Now BIFC faces liquidity crunch
After Farmers Bank, a non-bank financial institution has failed to pay a depositor's money, a development that erodes depositors' confidence.
Bangladesh Industrial Finance Company (BIFC) failed to pay back Tk 31.73 crore of state-owned Rupali Bank due to its liquidity crunch.
Rupali Bank lodged a complaint with the Bangladesh Bank on November 22 where it said the BIFC did not pay back the money, which was a term deposit and had matured in October.
According to Rupali Bank, the bank had deposited Tk 50 crore, of which Tk 30 crore matured last month.

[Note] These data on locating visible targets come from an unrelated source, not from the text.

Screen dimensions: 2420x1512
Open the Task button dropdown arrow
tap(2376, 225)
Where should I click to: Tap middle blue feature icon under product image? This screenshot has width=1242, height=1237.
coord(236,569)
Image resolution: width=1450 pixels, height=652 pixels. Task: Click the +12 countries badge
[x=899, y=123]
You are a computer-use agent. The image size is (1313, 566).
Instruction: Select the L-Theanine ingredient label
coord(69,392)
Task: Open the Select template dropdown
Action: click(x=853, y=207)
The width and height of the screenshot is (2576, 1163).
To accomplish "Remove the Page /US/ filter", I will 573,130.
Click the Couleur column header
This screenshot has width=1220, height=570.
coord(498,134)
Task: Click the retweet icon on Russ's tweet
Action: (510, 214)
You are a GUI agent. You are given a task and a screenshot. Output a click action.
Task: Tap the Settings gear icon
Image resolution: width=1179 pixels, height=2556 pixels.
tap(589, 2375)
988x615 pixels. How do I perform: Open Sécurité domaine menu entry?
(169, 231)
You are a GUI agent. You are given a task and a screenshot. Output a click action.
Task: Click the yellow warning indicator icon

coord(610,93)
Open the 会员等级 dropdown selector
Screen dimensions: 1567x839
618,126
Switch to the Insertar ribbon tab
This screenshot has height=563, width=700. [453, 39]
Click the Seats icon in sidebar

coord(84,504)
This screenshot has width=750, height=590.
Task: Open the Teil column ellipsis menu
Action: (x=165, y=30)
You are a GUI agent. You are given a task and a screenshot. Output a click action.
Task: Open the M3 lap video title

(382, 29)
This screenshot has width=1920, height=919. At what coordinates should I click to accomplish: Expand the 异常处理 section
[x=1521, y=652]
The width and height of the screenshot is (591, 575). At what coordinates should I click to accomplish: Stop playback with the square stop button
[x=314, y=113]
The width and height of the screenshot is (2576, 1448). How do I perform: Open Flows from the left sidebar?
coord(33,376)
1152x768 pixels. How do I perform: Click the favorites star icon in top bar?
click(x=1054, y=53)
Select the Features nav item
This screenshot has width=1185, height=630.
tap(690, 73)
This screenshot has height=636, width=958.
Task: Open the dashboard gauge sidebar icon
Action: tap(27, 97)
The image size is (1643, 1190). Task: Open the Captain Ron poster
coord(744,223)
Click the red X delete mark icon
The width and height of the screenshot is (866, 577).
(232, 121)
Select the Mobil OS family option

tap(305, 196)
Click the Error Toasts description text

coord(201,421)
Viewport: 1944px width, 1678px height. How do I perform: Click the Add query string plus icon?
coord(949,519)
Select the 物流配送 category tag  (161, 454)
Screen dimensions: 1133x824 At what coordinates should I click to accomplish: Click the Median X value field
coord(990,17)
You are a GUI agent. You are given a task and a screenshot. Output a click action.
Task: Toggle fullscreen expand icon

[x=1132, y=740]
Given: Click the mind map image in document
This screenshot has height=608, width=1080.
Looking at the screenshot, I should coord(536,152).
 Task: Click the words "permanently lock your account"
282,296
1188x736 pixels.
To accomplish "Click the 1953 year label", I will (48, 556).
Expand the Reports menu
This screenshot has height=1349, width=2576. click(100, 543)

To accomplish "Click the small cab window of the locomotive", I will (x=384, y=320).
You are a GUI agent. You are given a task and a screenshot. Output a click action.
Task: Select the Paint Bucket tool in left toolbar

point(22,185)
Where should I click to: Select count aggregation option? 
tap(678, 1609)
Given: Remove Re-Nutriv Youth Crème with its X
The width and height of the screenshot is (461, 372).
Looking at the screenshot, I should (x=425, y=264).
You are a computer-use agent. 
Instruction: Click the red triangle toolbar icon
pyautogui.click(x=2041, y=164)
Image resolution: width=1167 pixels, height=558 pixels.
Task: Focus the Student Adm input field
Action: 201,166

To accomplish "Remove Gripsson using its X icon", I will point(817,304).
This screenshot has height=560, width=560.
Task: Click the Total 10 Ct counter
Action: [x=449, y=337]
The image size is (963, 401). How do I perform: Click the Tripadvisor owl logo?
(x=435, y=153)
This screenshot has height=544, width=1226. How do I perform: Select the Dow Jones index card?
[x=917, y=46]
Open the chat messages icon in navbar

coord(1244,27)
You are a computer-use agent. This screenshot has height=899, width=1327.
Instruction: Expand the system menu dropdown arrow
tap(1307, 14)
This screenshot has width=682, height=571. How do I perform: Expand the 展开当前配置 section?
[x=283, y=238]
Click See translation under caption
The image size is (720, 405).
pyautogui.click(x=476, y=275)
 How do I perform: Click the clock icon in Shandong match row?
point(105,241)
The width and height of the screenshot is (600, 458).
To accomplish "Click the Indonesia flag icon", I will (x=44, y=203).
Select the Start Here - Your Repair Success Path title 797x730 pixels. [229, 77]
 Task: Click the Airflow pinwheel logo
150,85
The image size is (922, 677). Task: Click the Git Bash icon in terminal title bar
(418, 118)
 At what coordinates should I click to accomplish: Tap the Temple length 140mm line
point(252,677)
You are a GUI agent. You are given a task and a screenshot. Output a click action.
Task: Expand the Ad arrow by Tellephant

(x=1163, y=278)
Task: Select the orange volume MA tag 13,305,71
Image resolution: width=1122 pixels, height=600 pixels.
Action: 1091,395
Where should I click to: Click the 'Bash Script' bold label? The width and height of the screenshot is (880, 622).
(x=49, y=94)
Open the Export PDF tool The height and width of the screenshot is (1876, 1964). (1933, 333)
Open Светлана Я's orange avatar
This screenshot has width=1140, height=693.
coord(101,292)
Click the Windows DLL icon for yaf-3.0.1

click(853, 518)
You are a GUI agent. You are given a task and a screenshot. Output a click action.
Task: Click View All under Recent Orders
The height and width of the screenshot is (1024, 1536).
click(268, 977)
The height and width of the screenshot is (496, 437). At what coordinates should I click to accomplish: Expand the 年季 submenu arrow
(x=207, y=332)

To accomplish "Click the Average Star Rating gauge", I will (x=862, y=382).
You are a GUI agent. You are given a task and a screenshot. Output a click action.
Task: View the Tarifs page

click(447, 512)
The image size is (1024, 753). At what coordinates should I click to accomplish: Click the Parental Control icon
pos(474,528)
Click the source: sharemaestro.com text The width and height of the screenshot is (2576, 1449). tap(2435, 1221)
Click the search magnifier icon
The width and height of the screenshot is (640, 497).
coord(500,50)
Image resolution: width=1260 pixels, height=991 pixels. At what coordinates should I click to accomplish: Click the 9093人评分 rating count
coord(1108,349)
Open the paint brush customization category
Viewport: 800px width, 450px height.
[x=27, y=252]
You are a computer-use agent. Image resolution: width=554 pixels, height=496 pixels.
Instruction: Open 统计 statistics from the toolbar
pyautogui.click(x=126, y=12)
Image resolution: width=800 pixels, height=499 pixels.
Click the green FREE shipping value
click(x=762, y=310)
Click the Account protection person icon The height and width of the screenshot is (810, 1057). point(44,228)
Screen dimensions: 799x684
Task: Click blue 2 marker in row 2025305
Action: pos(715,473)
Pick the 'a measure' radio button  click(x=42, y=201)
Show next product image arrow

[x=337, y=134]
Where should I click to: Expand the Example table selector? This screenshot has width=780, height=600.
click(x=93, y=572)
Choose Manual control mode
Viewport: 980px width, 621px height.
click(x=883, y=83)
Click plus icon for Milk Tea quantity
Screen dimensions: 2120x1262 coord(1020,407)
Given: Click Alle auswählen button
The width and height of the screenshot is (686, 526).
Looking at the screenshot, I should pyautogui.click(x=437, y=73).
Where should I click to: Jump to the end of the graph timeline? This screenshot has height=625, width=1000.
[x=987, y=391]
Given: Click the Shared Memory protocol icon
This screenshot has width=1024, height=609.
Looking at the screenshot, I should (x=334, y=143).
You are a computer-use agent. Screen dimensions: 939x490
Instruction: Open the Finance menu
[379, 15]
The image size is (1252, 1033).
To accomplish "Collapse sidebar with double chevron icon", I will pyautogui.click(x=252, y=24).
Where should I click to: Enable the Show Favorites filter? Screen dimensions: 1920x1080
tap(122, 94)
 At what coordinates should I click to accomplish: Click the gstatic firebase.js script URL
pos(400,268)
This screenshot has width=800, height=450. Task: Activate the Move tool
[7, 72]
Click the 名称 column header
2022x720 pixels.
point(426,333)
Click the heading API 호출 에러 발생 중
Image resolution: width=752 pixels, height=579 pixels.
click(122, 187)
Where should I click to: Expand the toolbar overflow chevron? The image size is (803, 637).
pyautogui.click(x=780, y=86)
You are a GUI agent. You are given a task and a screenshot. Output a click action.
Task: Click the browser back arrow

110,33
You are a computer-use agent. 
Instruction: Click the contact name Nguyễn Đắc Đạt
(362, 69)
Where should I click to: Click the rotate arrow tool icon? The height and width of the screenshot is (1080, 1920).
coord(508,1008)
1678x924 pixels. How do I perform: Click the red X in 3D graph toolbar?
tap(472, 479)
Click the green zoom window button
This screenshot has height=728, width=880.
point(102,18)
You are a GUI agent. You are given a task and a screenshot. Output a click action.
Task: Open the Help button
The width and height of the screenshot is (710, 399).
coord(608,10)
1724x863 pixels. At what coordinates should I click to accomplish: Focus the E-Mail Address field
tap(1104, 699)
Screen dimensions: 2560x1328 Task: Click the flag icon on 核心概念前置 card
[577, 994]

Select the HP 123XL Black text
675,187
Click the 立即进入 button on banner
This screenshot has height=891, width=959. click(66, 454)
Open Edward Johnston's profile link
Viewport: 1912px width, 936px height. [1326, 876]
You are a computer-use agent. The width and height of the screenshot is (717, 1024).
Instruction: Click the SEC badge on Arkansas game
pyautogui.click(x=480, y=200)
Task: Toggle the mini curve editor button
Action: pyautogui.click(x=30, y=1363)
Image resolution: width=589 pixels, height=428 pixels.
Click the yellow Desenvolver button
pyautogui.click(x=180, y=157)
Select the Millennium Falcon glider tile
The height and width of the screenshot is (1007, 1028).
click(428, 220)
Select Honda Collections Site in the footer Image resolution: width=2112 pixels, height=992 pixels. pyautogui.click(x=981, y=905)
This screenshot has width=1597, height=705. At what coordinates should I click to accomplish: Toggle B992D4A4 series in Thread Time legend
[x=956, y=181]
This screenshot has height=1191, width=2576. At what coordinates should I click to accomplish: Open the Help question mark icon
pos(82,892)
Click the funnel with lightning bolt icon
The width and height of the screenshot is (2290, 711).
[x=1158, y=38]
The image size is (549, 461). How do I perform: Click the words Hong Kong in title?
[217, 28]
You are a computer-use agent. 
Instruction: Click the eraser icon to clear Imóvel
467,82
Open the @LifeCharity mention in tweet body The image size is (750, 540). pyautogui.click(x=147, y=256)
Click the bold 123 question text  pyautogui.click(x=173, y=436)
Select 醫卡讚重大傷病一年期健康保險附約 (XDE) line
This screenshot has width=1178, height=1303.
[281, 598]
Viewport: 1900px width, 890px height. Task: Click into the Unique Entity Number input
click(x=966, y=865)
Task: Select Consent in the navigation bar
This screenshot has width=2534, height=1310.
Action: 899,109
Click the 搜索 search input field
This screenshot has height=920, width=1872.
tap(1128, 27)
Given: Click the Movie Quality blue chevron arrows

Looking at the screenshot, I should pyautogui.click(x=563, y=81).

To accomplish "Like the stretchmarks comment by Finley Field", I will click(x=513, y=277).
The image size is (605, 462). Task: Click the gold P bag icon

The bank sent a number of letters to the trouble-hit BIFC for the Tk 31.73 crore, with interest, but failed to make the BIFC pay.
The BIFC even did not respond to Rupali Bank's queries, a letter mentioned.
Md Ataur Rahman Prodhan, managing director of Rupali Bank, told The Daily Star yesterday, “We have lodged a complaint with the central bank to help us recover the fund. We are also thinking of legal action against BIFC.”
Asked why the BIFC failed to pay, Managing Director MM Mostafa Bilal of the BIFC refused to comment.
The BIFC has been in trouble recently after it had failed to repay Tk 200 crore loans taken from 14 banks. It has asked the Bangladesh Bank for a bailout.
“If the central bank does not provide the fund immediately, we will have to go for liquidation,” said the BIFC in a letter to the Bangladesh Bank in July.
The central bank has barred the company from lending money and receiving deposits.
A Bangladesh Bank official told The Daily Star yesterday that such incidents create risks in the banking sector.
“Banks and NBFIs are the safest place to keep money and if these institutions fail to pay liabilities on maturity, depositors' confidence will erode,” said the official requesting not to be named.
Earlier this month, The Farmers Bank Ltd had twice failed to honour a cheque of Bangladesh Telecommunications Company Ltd worth Tk 35.44 crore because of fund shortages.
The state-run telecom company eventually got its money.
According to the Bangladesh Bank, the BIFC has been incurring a loss of Tk 6.40 crore every month and could not maintain the required Statutory Liquidity Ratio and Cash Reserve Ratio. It has been facing penalties from the central bank continuously, according to a central bank report.
The company saw its default loans spiral in the last five years, from 12.21 percent in December 2012 to 90 percent in December 2016. The BIFC's total default loans stood at Tk 780 crore at the end of last year. It was Tk 84.28 crore at the end of 2012.
At the end of last year, its total deposits stood at Tk 508.62 crore, down 13.25 percent from that of the year before. Its loan portfolio shrunk to Tk 876 crore at the end of last year from Tk 1,063 crore of the previous year.
The BIFC submitted to the central plan a recovery plan containing three options. One of them involves taking Tk 500 crore from the Bangladesh Bank to pay off its bank loans.
Another is to inject fresh equity by raising the paid-up capital. The third option is to prevent the banks from realising loan repayments and rescheduling of the payments with a year's grace period.